### Provided passage
Content starts

FDA Commissioner Scott Gottlieb, MD, indicated that the agency would be putting forward policies that would compel branded drug makers to “tighten up their manufacturing, to have less variance of their biologics that are currently on the market.” In theory, this change could make it easier to develop a biosimilar using smaller studies.
In an interview today with CNBC’s Meg Tirrell at the Healthy Returns conference, FDA Commissioner Scott Gottlieb, MD said that early estimates of savings that could be garnered through biosimilars in the United States “probably weren’t realistic.” That said, “I think we will see a lot of biosimilar competition come on to the market. And I also think we're going to see more consumer and provider acceptance of using biosimilars.”
Gottlieb explained that the FDA is working on “advancing new policies to try to stimulate more biosimilar development. We're taking a hard look at how we determine interchangeability so that we can make determinations that biosimilars can be used interchangeably with the brand of drugs.”

Content ends

### What is expected
Reproduce the passage on FDA Commissioner Scott Gottlieb's remarks about biosimilars in full, word for word.

### Information given
Content starts

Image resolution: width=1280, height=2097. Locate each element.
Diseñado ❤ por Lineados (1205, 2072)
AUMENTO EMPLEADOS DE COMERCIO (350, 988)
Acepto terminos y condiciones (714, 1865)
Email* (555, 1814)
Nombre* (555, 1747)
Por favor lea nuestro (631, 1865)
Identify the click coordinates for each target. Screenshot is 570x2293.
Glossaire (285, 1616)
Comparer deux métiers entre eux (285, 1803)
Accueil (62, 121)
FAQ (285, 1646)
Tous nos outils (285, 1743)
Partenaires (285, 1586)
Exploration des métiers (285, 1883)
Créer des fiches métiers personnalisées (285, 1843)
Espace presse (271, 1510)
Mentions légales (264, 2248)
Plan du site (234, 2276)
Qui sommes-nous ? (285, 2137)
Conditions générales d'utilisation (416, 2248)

Content ends

### Solution to the problem
FDA Commissioner Scott Gottlieb, MD, indicated that the agency would be putting forward policies that would compel branded drug makers to “tighten up their manufacturing, to have less variance of their biologics that are currently on the market.” In theory, this change could make it easier to develop a biosimilar using smaller studies.
In an interview today with CNBC’s Meg Tirrell at the Healthy Returns conference, FDA Commissioner Scott Gottlieb, MD said that early estimates of savings that could be garnered through biosimilars in the United States “probably weren’t realistic.” That said, “I think we will see a lot of biosimilar competition come on to the market. And I also think we're going to see more consumer and provider acceptance of using biosimilars.”
Gottlieb explained that the FDA is working on “advancing new policies to try to stimulate more biosimilar development. We're taking a hard look at how we determine interchangeability so that we can make determinations that biosimilars can be used interchangeably with the brand of drugs.”